_What is asked_. Tally the lines in the entries below that contain the string "height". Reply with the number alone.

□ □ □

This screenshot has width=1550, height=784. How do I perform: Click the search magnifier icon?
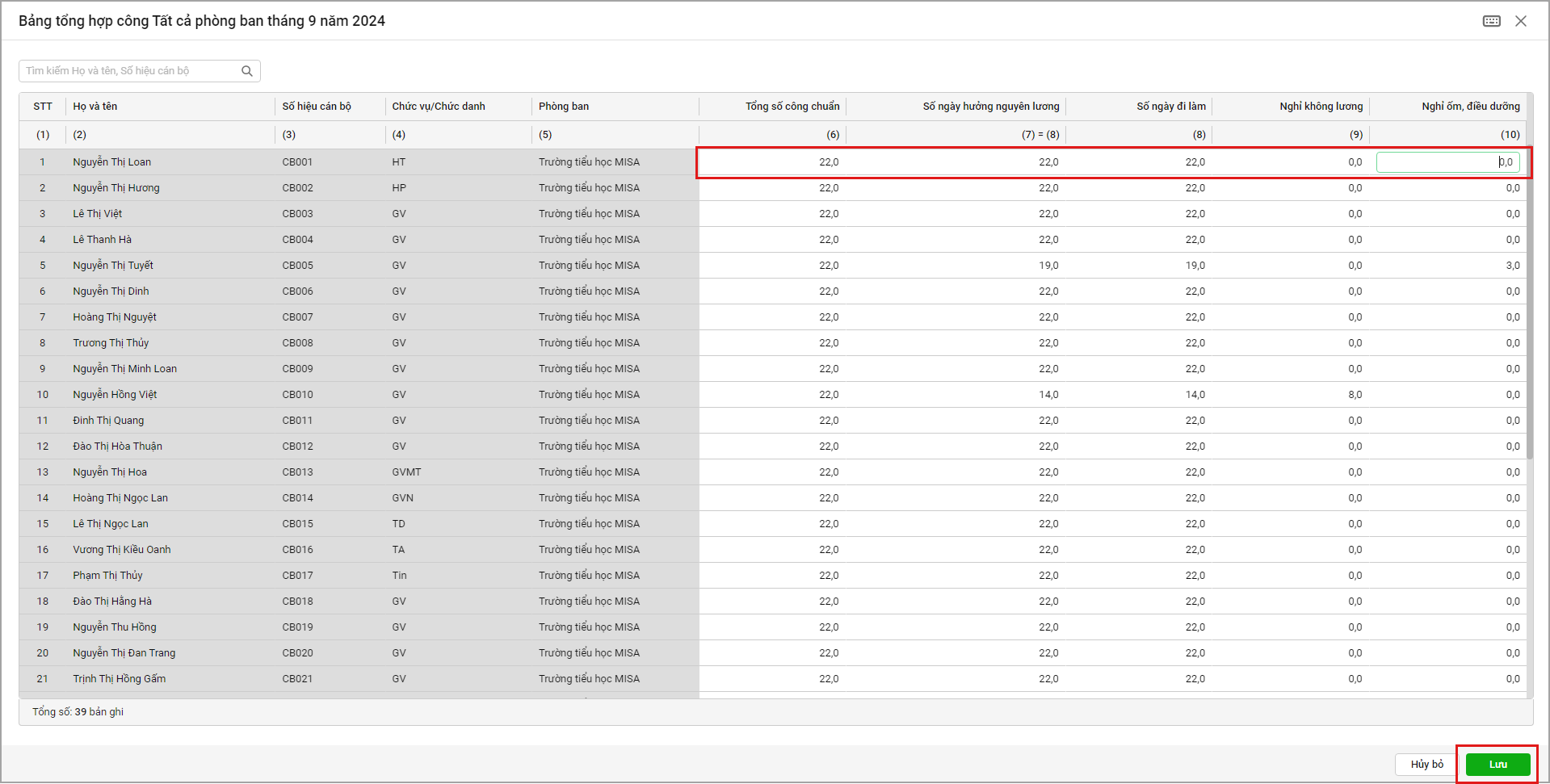pyautogui.click(x=247, y=71)
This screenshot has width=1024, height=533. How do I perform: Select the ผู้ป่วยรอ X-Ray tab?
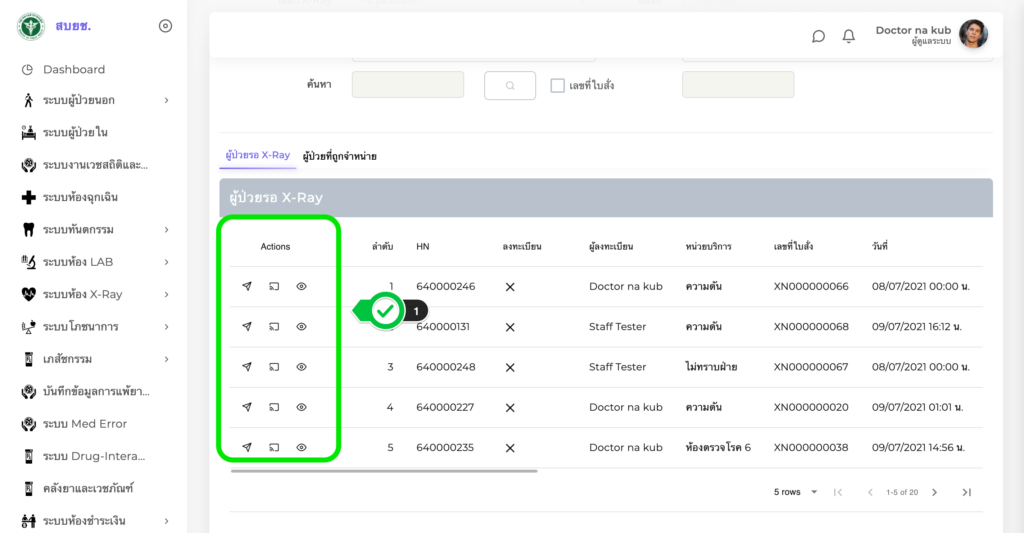257,156
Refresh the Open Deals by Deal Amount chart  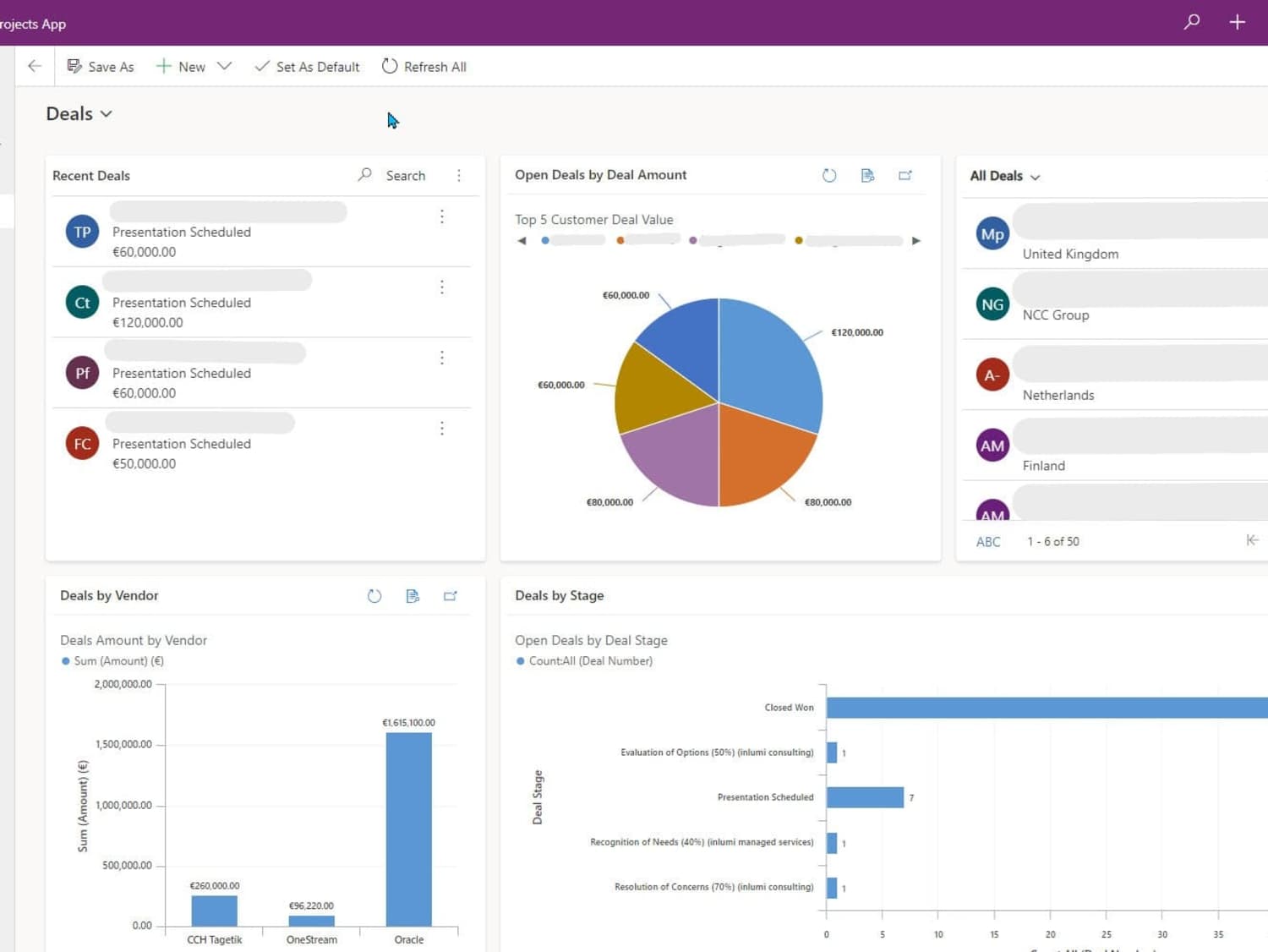(829, 175)
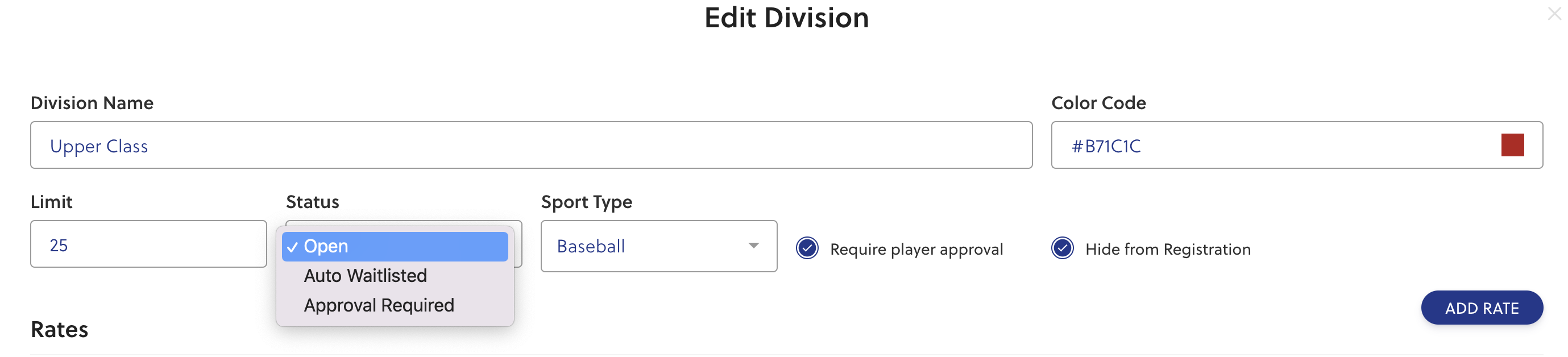Screen dimensions: 1568x357
Task: Click the Hide from Registration label text
Action: [1168, 250]
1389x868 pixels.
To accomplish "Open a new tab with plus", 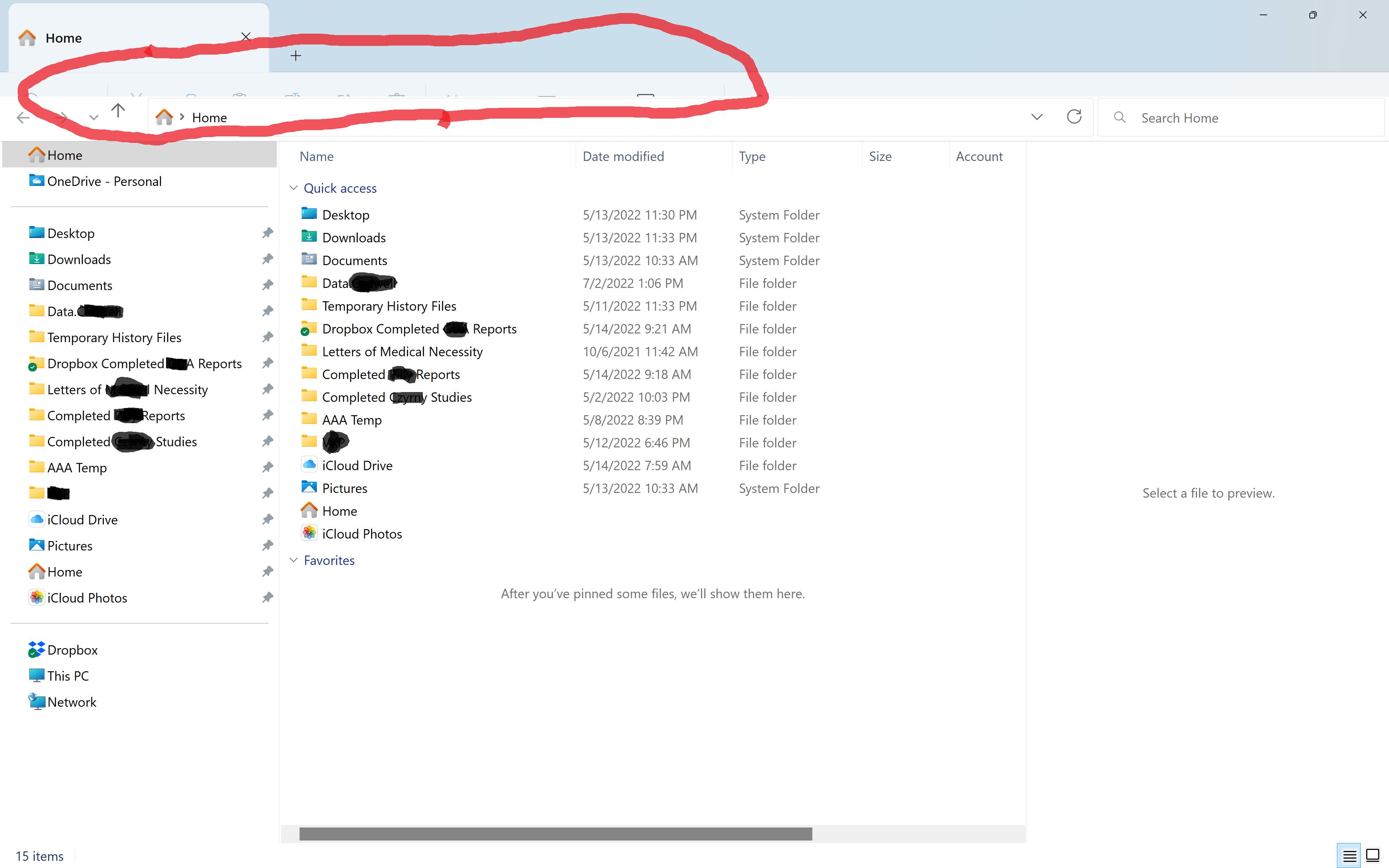I will [x=296, y=56].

□ □ □

_Response for this exercise_. 2